Três dias após atacar o STF (Supremo Tribunal Federal) em vídeo publicado nas redes sociais e ser preso por ordem do ministro Alexandre de Moraes, o deputado Daniel Silveira (PSL-RJ) pediu desculpas e se disse arrependido durante a sessão da Câmara dos Deputados que manteve sua prisão.

“Em momento algum eu vejo ponto positivo na minha fala (...) O ser humano vai de zero a cem em segundos. Você está com um pensamento e se exagera. Quem nunca fez isso na vida?”, afirmou.

Na mesma tarde em que ocorria a sessão na Câmara, na sexta-feira (19), a Folha esteve em Samambaia, bairro onde o parlamentar passou a juventude, a 6 km do centro de Petrópolis (RJ). Lá, amigos saíram em sua defesa, criticaram o STF e diziam que o deputado nunca foi uma pessoa agressiva.

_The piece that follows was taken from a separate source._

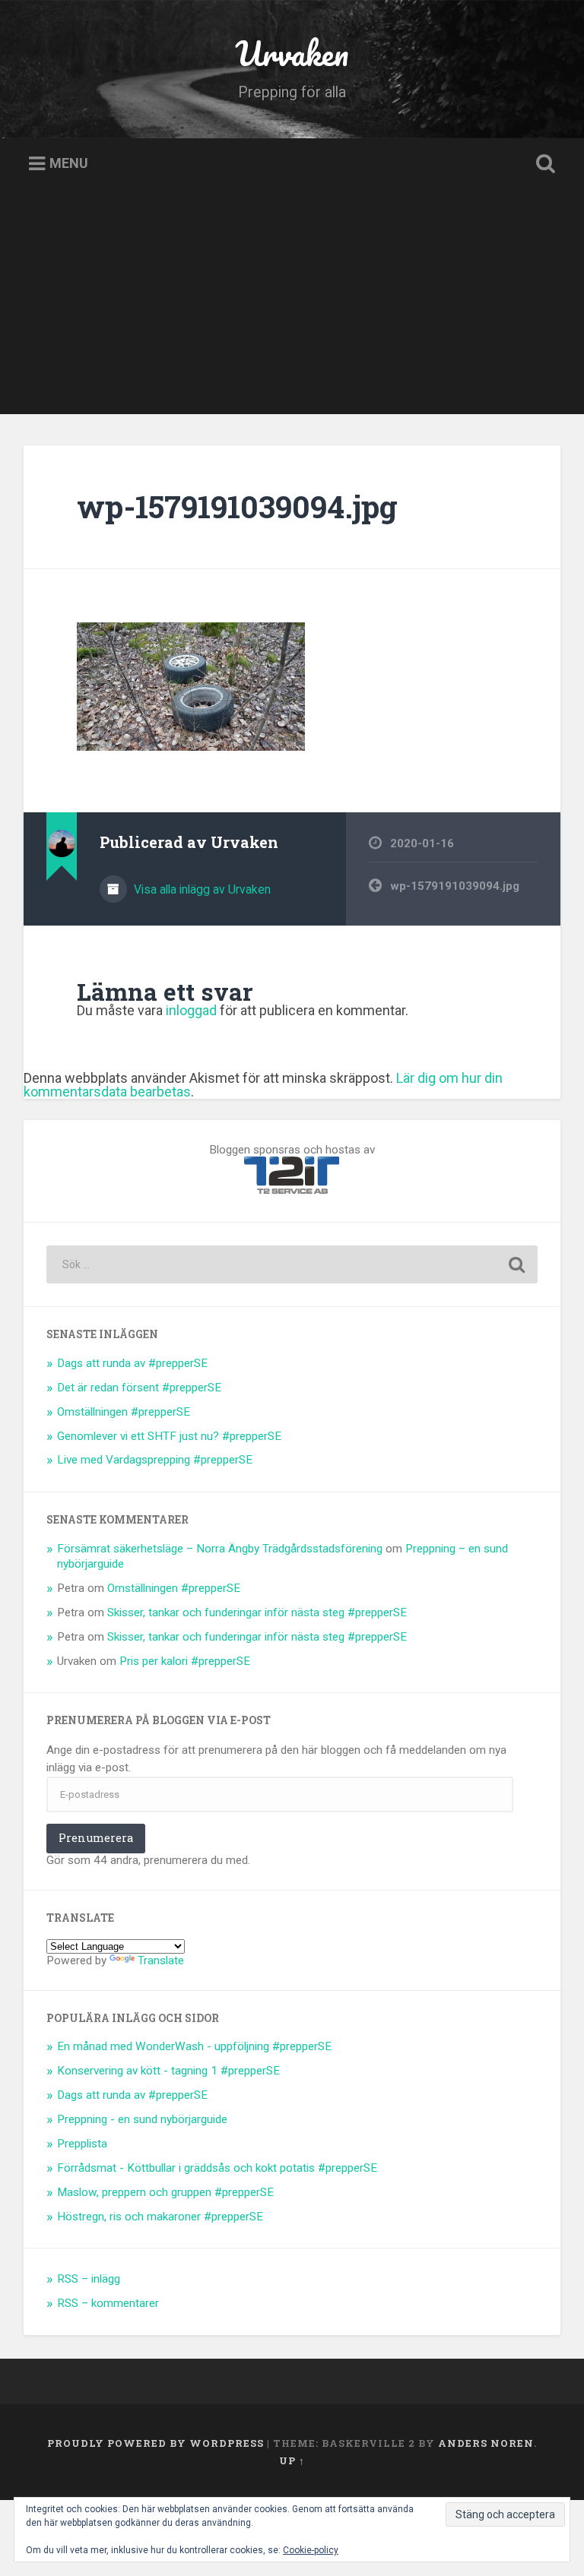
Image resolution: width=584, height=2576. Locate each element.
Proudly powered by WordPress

Rua onde o deputado Daniel Silveira morou na juventude, no bairro Samambaia, a 6km do centro de Petrópolis (RJ)
Rua onde o deputado Daniel Silveira morou na juventude, no bairro Samambaia, a 6km do centro de Petrópolis (RJ) - Ana Luiza Albuquerque/Folhapress

Dono de uma padaria na localidade, Felipe Dutra, 37, conhece Silveira, 38, desde os 16 anos, quando malhavam juntos. Ele disse à reportagem que os vizinhos apoiaram a atitude do parlamentar, que “falou o que muita gente queria falar”.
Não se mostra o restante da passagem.